In their efforts to hold financial institutions accountable after the 2007 financial crisis, U.S. regulators have repeatedly turned to anti-money-laundering laws. Initially designed to fight drug cartels and terrorists, these laws have recently yielded billion-dollar fines for all types of bank engagement in fraud and have spurred an overhaul of financial institutions’ internal compliance. This increased reliance on anti-money-laundering laws, we argue, is due to distinct features that can better help regulators gain insights into financial fraud. Most other financial laws enlist private firms as gatekeepers and hold them liable if they knowingly or negligently engage in client fraud. Yet, as long as gatekeepers maintain deniability, they can accommodate dubious client requests. Instead, anti-money-laundering laws require gatekeepers to report to regulators suspicions of misconduct, even without clear proof of fraud. Because suspicions arise early in the gatekeeper–client relationship, conflicts of interest are not likely to be as strong. Moreover, the task of identifying suspicious cases can be more readily outsourced to compliance departments, lessening dependence on front-line employees whose future might be tied to specific clients. Finally, suspicions may arise even in gatekeepers who only have partial access to clients’ transactions and, thus, cannot come to full knowledge of the fraud.

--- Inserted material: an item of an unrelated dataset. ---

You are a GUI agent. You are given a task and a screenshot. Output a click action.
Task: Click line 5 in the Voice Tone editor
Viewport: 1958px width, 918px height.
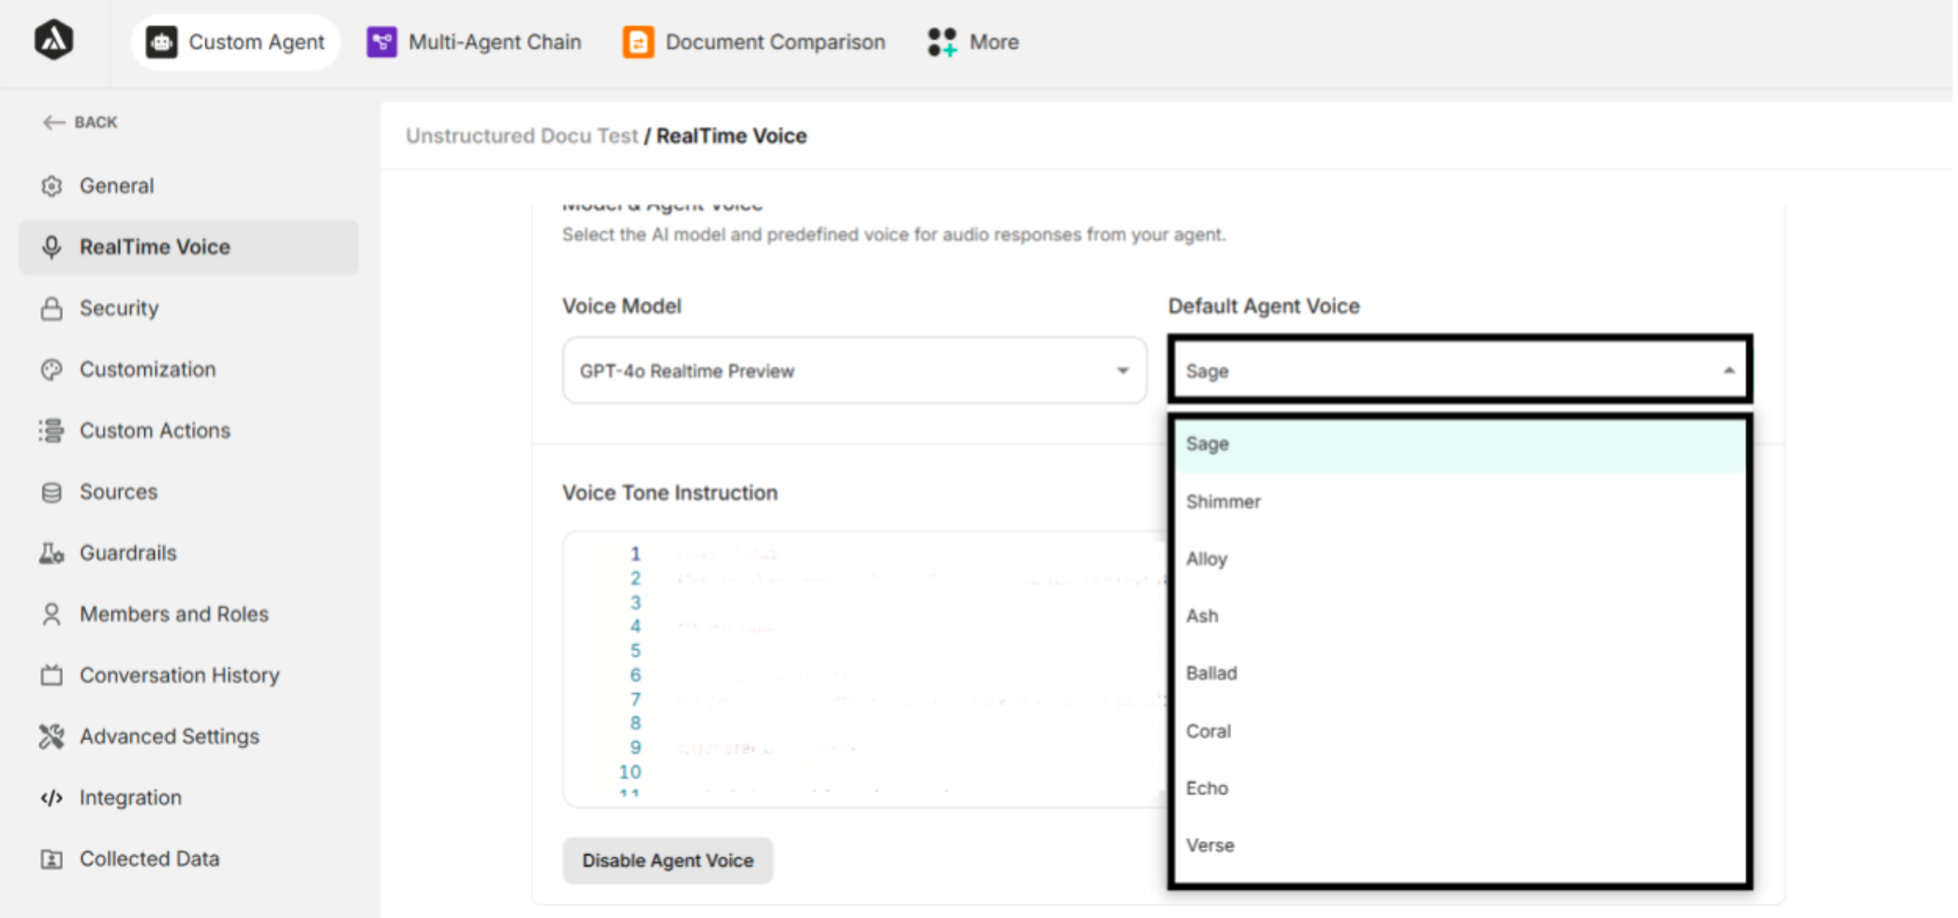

Inspired by the collaborative relationship between gatekeepers and enforcement authorities in anti-money laundering, we develop a theoretical framework that explains why this approach could operate as a general template for financial regulation. We then investigate the implementation of the collaborative model in practice. Starting from anti-money-laundering laws’ history, we present new evidence from recently released archival materials to illustrate that, rather than fighting proposals for expanding their regulatory obligations, private industry embraced them. Turning to the present, we discuss how the collaborative model has reshaped banking oversight in money laundering: It has leveraged the power of big data, encouraged the creation of dedicated compliance departments, and spearheaded one of the biggest inter-agency collaborations in the United States. Finally, we discuss how the collaborative model could work in the future in two other areas of financial activity: broker-dealer regulation and equity issuance.